To your point that both ways are 100% valid – I agree in principle but to be honest, I don’t see why you would want to mix these two completely different functionalities into the same output stream. I fully realize that we are looking at the same problem from different angles but, to have a pattern 1/ receiving pre-populated values from some other pattern; 2/ distributing these among control events and note events alike (this part is already not quite making sense to me); 3/ post-filtering all of the control and note events by the same filter pattern (which now requires “programming to the implementation” by writing a conditional to distinguish them) – I simply can’t imagine myself wanting or needing this. (This is possibly a lapse in my own imagination.)

For example, in my code block above, if Pspawn did treat the control events as regular events, then every control event would consume one \pan value, breaking the pattern’s intent to sound notes alternately left or right. The only way to prevent this would be to apply \pan as a post-filter (but I could also imagine cases where you’d want other note-event parameters to depend on pre-populated pan values, then you’re stuck). ----- well, the flaw in this logic is that Ppar’s Rest events will also consume pre-values :laughing: === parallelism is just hard, period.

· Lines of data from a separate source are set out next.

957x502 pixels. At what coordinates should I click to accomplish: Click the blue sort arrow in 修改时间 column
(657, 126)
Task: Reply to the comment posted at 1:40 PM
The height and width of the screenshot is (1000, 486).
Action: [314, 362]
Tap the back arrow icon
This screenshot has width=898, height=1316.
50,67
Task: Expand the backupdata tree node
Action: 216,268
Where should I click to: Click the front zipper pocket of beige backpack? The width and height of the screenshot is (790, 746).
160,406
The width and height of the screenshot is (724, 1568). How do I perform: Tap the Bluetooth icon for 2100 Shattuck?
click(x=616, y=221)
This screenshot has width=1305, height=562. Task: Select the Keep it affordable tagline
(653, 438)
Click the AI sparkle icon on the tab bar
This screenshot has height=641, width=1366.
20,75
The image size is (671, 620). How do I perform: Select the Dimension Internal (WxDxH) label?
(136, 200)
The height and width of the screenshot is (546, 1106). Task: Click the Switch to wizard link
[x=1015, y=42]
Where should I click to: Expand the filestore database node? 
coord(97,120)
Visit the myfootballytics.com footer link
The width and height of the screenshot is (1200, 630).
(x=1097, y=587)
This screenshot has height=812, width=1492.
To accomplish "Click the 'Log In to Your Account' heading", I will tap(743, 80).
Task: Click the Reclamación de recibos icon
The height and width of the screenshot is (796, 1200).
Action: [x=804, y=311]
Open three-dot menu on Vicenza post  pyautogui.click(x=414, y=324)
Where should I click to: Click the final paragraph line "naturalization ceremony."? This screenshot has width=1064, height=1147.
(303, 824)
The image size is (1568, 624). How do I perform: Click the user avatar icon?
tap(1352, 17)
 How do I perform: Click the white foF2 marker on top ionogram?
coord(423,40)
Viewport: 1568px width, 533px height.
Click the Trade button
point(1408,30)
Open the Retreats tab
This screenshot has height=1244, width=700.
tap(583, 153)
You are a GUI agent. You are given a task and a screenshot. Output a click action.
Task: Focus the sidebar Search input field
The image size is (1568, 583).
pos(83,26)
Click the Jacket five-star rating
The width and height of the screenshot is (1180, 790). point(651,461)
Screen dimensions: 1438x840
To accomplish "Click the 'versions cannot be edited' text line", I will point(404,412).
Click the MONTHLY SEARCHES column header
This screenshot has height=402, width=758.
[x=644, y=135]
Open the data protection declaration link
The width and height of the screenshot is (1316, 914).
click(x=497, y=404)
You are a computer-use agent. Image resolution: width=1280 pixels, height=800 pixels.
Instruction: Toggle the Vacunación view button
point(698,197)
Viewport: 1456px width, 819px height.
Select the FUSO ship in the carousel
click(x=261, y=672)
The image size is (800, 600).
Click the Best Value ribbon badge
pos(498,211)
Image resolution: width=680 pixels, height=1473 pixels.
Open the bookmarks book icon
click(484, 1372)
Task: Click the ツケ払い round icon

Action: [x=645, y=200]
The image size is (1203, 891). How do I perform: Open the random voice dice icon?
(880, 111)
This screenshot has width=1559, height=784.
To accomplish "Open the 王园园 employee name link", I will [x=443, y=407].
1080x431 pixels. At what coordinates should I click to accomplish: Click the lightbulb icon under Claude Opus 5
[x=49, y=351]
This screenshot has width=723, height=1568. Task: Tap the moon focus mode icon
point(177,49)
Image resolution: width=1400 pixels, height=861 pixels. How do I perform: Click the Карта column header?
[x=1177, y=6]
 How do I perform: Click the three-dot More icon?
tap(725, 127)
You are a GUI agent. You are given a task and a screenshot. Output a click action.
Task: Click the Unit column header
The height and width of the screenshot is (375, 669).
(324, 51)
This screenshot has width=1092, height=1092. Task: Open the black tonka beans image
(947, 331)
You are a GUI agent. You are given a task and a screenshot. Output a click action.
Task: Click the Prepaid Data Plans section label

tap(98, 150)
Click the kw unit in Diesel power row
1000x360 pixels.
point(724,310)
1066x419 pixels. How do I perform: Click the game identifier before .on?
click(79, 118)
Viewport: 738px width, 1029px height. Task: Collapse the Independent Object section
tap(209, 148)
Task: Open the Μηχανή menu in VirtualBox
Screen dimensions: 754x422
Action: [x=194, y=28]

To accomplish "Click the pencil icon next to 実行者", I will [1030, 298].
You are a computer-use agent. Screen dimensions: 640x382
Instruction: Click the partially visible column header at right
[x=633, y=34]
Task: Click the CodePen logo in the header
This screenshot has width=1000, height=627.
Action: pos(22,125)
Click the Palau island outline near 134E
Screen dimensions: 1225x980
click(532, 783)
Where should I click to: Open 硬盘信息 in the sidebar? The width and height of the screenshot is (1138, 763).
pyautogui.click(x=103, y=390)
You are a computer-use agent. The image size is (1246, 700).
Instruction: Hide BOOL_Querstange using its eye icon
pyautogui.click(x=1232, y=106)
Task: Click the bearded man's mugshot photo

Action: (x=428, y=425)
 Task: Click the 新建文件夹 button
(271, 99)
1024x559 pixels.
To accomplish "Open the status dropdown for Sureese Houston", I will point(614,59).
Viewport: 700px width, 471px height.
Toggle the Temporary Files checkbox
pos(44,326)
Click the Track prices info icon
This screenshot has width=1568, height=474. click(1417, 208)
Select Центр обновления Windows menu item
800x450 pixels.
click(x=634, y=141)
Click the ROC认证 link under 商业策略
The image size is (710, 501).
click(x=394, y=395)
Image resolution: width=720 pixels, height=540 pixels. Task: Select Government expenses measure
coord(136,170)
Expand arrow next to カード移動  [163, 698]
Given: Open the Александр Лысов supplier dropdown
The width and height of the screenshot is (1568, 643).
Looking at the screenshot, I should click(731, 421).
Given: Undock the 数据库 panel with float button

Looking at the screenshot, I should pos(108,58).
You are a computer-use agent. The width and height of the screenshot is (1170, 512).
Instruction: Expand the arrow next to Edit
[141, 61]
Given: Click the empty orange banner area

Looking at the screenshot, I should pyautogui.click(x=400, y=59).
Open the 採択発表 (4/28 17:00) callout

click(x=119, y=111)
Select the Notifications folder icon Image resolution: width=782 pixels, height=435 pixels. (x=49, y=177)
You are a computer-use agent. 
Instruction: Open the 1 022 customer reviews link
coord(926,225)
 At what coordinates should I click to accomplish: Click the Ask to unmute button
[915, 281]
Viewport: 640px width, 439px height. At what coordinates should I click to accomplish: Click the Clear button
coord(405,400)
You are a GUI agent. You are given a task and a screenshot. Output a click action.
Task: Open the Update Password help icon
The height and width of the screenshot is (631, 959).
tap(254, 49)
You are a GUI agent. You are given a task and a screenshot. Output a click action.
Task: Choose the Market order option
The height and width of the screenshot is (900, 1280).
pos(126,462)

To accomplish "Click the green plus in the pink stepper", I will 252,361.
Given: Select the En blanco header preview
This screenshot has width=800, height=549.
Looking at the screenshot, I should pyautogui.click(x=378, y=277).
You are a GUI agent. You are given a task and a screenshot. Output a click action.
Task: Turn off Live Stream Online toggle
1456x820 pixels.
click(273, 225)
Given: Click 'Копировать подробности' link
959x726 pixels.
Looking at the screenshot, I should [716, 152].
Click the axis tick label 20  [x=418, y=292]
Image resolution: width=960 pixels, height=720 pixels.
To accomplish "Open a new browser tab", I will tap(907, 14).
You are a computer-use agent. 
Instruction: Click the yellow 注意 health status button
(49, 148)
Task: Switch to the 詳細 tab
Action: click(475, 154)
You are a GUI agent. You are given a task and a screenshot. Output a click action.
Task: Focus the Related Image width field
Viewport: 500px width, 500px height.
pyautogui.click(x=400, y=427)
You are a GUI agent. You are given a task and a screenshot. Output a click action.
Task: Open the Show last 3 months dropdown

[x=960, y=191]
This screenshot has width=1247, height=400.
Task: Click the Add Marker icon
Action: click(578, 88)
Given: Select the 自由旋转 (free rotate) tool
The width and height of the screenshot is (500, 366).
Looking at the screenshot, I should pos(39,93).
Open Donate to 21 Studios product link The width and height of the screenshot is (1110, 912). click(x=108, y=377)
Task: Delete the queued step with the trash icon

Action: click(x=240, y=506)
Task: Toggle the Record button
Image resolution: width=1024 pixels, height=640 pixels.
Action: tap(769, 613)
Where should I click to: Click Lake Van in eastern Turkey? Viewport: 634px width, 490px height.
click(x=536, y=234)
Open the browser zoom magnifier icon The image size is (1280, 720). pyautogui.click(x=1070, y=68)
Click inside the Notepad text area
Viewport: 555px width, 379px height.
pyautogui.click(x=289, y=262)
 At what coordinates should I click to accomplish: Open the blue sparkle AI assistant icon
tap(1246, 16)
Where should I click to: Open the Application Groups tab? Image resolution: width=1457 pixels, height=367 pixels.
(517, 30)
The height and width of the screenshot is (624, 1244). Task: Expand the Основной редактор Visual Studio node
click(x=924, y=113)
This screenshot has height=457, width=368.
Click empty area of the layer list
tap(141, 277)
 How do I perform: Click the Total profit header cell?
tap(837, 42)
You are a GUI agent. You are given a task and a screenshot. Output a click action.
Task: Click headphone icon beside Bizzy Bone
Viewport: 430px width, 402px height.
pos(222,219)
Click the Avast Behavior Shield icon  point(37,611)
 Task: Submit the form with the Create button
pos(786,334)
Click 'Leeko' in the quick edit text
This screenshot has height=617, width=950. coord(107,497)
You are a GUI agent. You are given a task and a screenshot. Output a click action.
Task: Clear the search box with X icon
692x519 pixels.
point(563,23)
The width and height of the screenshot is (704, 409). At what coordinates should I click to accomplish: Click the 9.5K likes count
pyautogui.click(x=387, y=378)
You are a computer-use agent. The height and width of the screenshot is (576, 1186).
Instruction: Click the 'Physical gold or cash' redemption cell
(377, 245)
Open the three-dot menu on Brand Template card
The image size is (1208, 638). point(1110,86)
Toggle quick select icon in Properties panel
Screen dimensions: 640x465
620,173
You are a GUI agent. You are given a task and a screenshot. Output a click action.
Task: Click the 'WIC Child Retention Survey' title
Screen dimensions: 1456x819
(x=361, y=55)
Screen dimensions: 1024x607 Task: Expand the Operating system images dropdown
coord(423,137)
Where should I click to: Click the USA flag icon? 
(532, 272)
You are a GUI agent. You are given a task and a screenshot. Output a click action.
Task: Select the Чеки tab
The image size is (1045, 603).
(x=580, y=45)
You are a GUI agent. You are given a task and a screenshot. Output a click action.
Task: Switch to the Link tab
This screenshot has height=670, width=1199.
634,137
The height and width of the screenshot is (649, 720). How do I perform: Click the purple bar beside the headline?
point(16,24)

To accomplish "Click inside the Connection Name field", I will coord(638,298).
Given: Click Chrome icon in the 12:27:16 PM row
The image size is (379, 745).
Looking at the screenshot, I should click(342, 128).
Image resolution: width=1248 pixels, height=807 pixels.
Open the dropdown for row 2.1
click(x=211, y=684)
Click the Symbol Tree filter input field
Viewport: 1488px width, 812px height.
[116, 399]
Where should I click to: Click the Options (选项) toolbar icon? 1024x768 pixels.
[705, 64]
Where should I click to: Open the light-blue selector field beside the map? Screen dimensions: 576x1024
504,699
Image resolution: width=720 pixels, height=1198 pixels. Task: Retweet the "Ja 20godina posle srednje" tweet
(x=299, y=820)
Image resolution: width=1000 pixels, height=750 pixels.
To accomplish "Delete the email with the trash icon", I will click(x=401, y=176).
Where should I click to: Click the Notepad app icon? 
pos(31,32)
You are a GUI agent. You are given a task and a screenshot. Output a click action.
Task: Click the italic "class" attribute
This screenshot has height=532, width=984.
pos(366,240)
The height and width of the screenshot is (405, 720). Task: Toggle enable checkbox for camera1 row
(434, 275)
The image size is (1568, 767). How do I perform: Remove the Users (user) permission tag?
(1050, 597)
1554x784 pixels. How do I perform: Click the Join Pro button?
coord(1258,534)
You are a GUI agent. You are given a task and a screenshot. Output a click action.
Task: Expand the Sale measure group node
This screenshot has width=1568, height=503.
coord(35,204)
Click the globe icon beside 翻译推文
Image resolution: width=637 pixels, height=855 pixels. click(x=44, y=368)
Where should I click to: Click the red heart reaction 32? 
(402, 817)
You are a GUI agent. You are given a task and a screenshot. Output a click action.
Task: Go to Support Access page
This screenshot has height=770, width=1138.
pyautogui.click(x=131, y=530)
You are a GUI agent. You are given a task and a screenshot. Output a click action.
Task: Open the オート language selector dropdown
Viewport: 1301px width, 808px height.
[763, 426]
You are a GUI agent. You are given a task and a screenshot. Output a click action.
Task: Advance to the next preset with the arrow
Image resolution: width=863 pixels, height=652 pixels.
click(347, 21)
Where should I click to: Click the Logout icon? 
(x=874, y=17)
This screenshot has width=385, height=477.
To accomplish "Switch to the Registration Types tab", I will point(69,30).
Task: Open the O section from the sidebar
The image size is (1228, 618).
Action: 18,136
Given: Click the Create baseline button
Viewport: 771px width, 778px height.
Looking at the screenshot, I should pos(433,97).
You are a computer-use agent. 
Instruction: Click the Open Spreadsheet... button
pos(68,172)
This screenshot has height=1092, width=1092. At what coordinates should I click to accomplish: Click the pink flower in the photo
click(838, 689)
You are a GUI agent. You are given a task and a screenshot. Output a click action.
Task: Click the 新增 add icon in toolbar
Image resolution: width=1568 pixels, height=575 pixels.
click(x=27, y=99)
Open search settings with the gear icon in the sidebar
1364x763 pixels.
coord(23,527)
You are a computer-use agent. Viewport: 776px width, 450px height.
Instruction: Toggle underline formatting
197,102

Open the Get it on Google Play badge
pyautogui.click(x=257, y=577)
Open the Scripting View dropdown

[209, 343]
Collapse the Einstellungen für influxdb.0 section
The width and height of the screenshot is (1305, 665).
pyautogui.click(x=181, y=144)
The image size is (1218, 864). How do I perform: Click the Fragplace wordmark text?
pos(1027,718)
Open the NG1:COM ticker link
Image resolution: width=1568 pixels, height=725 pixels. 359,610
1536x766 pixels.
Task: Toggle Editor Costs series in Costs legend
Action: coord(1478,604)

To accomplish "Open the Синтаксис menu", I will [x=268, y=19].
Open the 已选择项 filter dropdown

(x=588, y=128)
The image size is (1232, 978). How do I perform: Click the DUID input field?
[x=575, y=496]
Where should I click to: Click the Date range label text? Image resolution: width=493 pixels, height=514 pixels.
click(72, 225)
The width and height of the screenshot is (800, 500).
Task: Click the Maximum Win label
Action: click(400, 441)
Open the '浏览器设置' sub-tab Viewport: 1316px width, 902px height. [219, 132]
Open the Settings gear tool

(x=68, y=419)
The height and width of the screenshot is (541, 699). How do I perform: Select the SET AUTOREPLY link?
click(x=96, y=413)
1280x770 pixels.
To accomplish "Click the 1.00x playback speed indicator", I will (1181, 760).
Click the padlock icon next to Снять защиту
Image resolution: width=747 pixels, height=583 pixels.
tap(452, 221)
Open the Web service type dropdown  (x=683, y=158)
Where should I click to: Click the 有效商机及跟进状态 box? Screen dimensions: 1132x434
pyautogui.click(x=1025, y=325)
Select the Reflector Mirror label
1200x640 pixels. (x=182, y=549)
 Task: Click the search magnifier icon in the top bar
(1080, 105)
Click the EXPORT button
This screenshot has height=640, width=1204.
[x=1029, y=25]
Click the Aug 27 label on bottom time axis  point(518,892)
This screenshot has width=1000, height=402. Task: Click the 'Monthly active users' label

It is a valid criticism of Pspawn that it doesn’t allow custom behavior for the controller events. That wouldn’t be hard to address, I think.

I wonder if there’s a way to unify your PparStream with Spawner (try to keep code duplication to some sort of a minimum), and then have a couple of client classes (Pspawn more or less as it is now, and your other approach)… because it’s really up to the user to decide which approach they need for a given situation, not up to my bias (I completely admit I’m biased here :wink: ) or yours.